動機づけ面接とは、ひとつの方言である。他のカウンセリング技法をする人と同様、動機づけ面接を行う人はバイリンガルとなる。ここで言うバイリンガルとは「もっとも自然な話し方以外の話し方を、意識してする人」という意味である。


今回もまたまた書籍から動機づけ面接の話をする。『よけいなひと言を好かれるセリフに変える言いかえ図鑑』という本を買った。実は、この本の動機づけ面接版を作りたいと思っていたのだ。意識して言葉を選ぶ、というテーマに合致しているからである。
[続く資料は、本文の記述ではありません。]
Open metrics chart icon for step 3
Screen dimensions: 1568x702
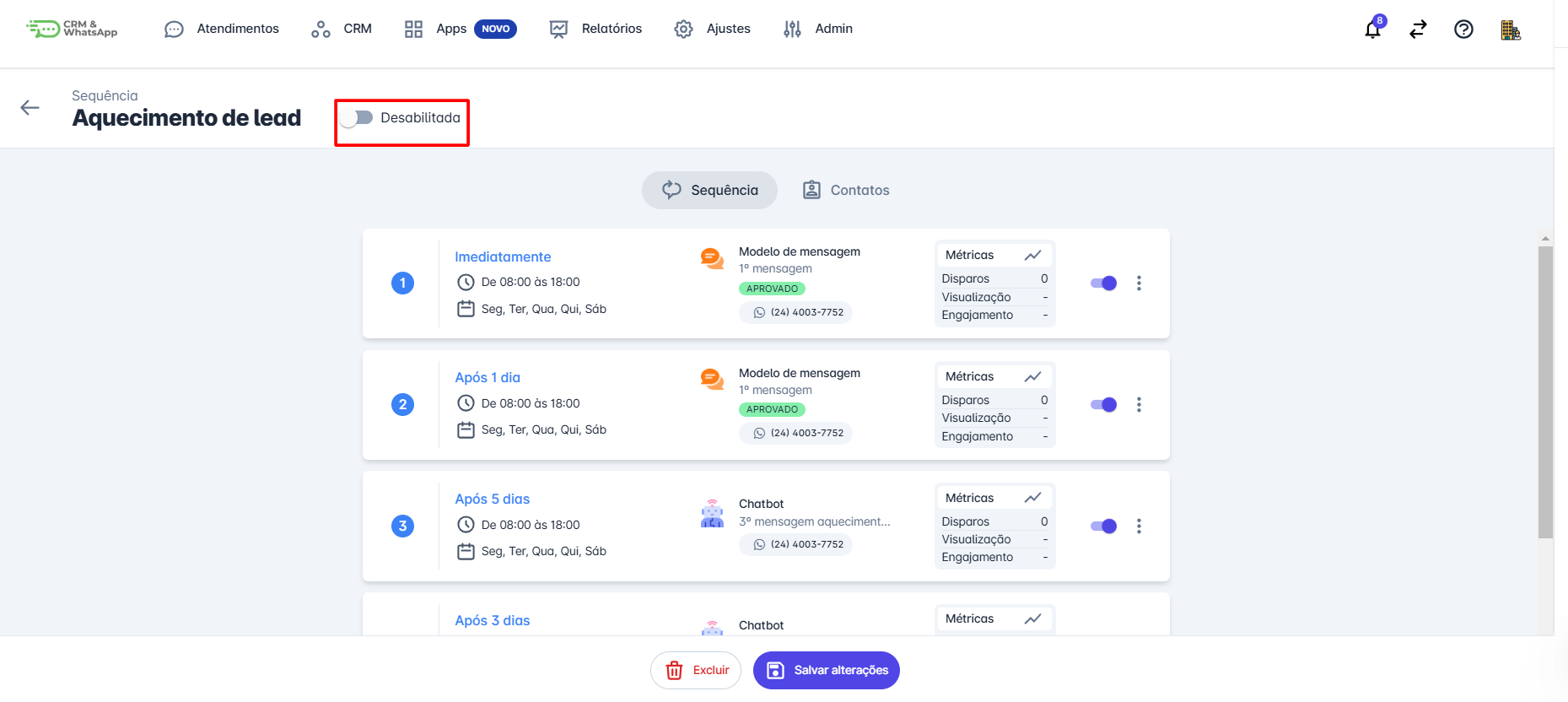[x=1032, y=498]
たとえば『よけいなひと言を好かれるセリフに変える言いかえ図鑑』には、

「早くしなさい」

「宿題は30分で終わらせようね」

といった言いかえ例が載っている。カウンセリングでも同様で、「より好ましい言い方」というものはあり、スーパーバイズなどでもこのようにある言い方を別の言い方に変える提案をされることがある。

言いかえ例から帰納的に学ぶと、理屈から面接を学ぶよりも具体的で実践的に学べるかもしれない。「ああ、こういうときはこう言うんじゃなくてこう言うほうがいいんだったよな」というのを現場で思い出して修正しやすくもあるからだ。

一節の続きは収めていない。